Ilaris

Jasper’s arrival was a welcome distraction.

I pressed my face into silken fur and let the rhythm of his breathing steady my own.

My thoughts careened like loose stones down a mountainside.

I’d followed Killian without question until now, bound by blood oath and the physical pain of separation.

But here we stood, roles reversed: him sprawled in the grass while my salvaged armor had kept me whole.

Everything had fractured, but he’d hinted at my freedom.

He’d spoken of severing ties, of returning me to my old life, my world of dusty archives and academic feuds.

I had enough notes, even if my journal dissolved to pulp.

I carried memories of him, not only of everything he’d told me, but also of our time in the river, every taste, every touch.

I felt it like a brand, but this was heavier than that, because I also had the Heart.

Its magic pulsed beneath my tunic, steady as my own heartbeat, radiating a comforting warmth.

I’d meant to keep it a secret, insurance against what came next, especially because I was upset with him.

Yet the truth spilled from my lips before I could stop it, tumbling out like water through a cracked dam.

Because I yearned for that connection to him, and part of me believed that by offering truth, I might earn his in return. The naivety of it stung.

My attraction to him was dangerous. It muddled my thoughts, made me crave the depths of those golden eyes when they caught the light, the rare transformation of his face when something approaching joy broke through.

Yet what did I truly know of the nature of giants?

Of their culture, their customs, the architecture of their hearts?

The incident in the Verdant Maw had illuminated two truths.

First: I needed to reclaim my training and act like a scholar.

Ask questions, unravel meaning, and seek multiple perspectives rather than blindly believing every word from his lips.

Faith could not be warranted when it came to giants.

There was a reason they were wiped from the face of the earth, and I needed to be careful, very careful in my dealings with him.

Which led to my second truth. I needed to think with my head instead of my heart.

During my apprenticeship, I’d learned to triangulate truth from conflicting sources, to weigh evidence against bias.

I’d assumed I’d only have Killian’s perspective, but now I had the stone giant’s words, weighed with meaning I did not fully grasp. And possibly the scroll.

My recovered satchel lay beside me like a question I was afraid to answer.

Opening it meant confronting hope or devastation: the scroll intact or reduced to illegible pulp.

Or worse, discovering that its contents only deepened the mystery, challenging me to unravel layers of truth I wasn’t ready to face.

And then there was Killian himself.

I wasn’t sure what was wrong with him, but pain etched lines around his mouth, tightened the skin at his temples and his knuckles.

Every muscle was taut, rigid, and he moved as if every breath cost him.

How long did giants require to heal?
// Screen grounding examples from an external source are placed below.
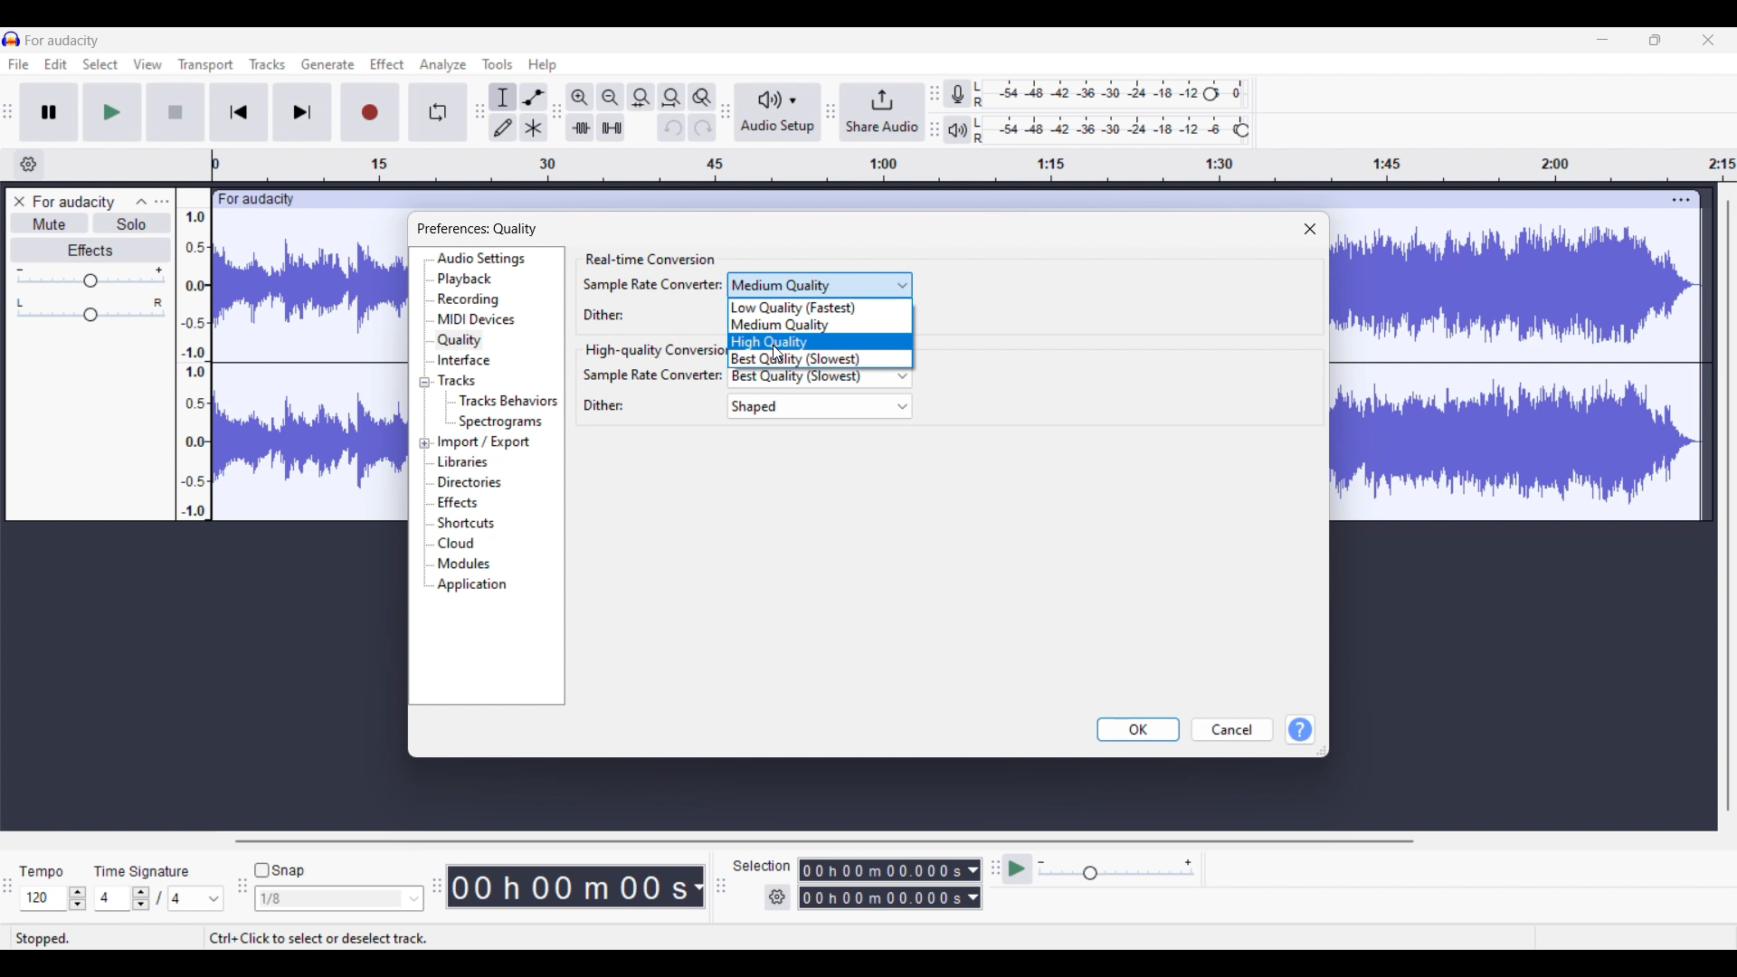 Image resolution: width=1737 pixels, height=977 pixels. Describe the element at coordinates (206, 65) in the screenshot. I see `Transport menu` at that location.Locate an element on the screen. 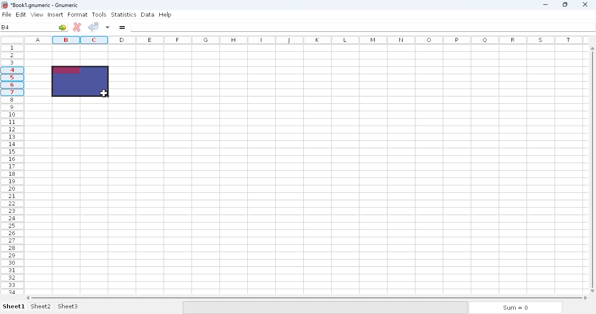 This screenshot has height=314, width=596. B4 is located at coordinates (6, 27).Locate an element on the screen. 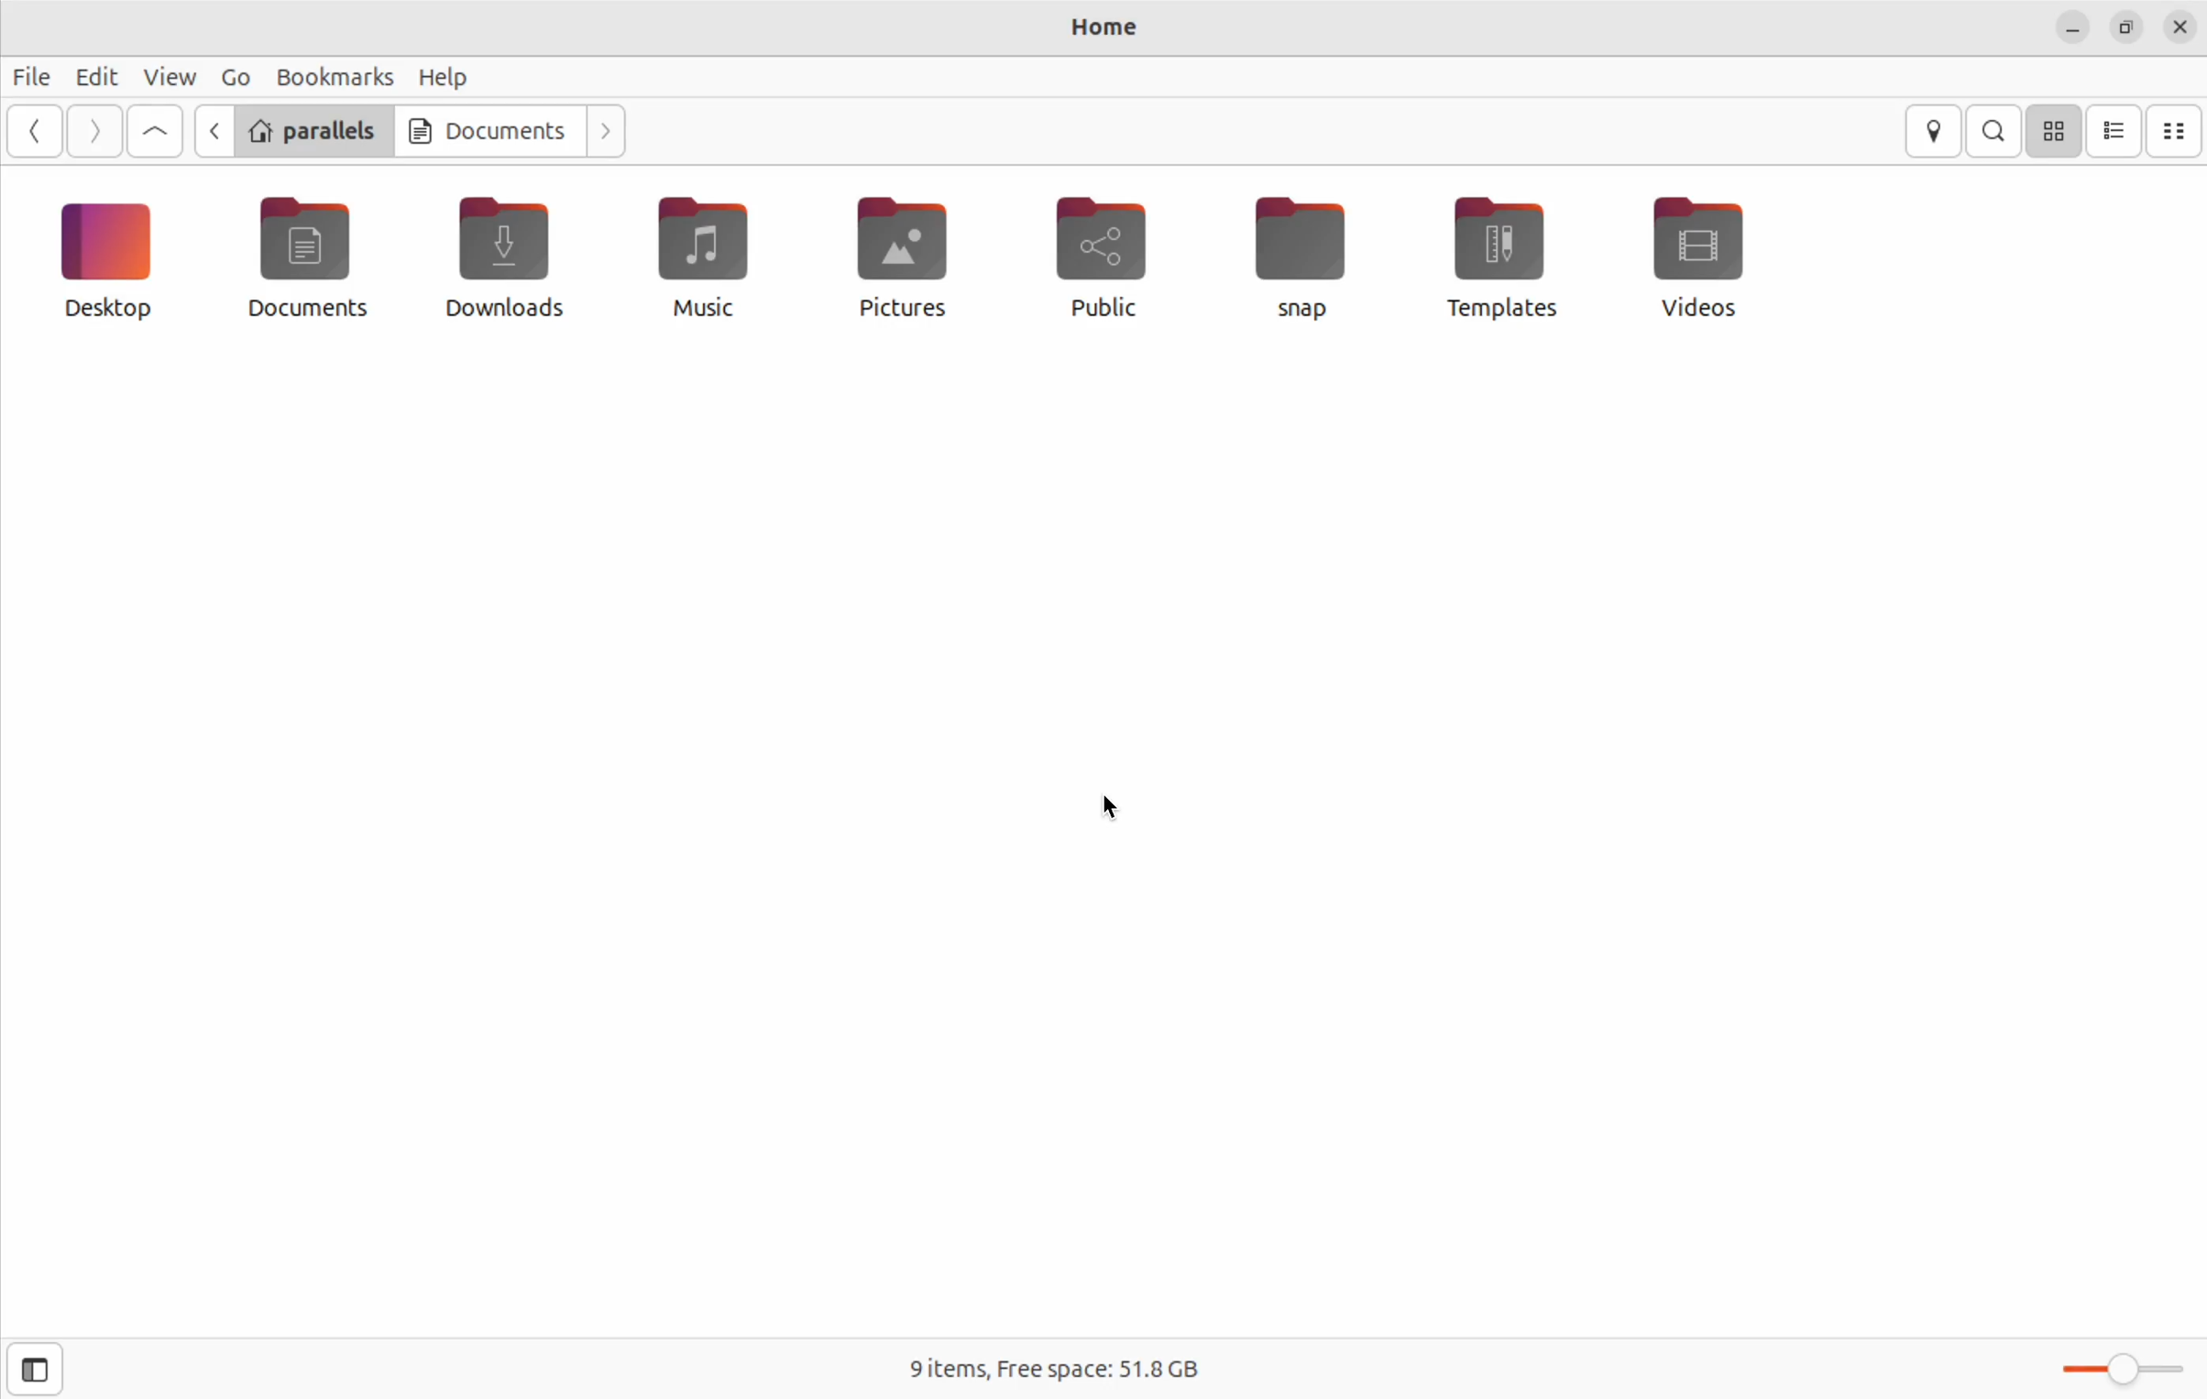 This screenshot has width=2207, height=1399. videos is located at coordinates (1706, 258).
We were stranded in these remote wilds, isolated from any settlement that might offer aid.

Alone.

“Jasper found a cave.” Killian’s voice emerged hollow, every syllable dragged from some deep place.

I picked up my bag, glancing between him and Jasper. “How do you know?”

A slow smile ghosted across his face, there and gone like sunlight through fast-moving clouds. “He told me.”

Of course. They spoke a secret language, one I couldn’t access.

Killian had known Jasper’s name before I did, even though I was the one who’d found him as a pup.

Jasper always shifted to a larger size, right when I needed to ride on him most. He’d vanished in the Verdant Maw, only to return with my satchel and knowledge of shelter.

The implications twisted through my mind.

Telepathy? One of the scholars had been developing a thesis on it, the theory that heightened minds or those under extreme duress could communicate without speech. He would be completely unmoored by this situation.

I pushed the speculation aside. It wasn’t important right now. Standing, I brushed grass off my clothes. “Can you walk?”

Killian watched me with that guarded expression, the one that concealed everything except when arousal cracked his composure. Those moments I cataloged with shameful attention, each one a treasure I wanted to provoke again, consequences be damned.

“With Jasper’s help, I’ll manage.” His jaw tightened. “It’s not far.”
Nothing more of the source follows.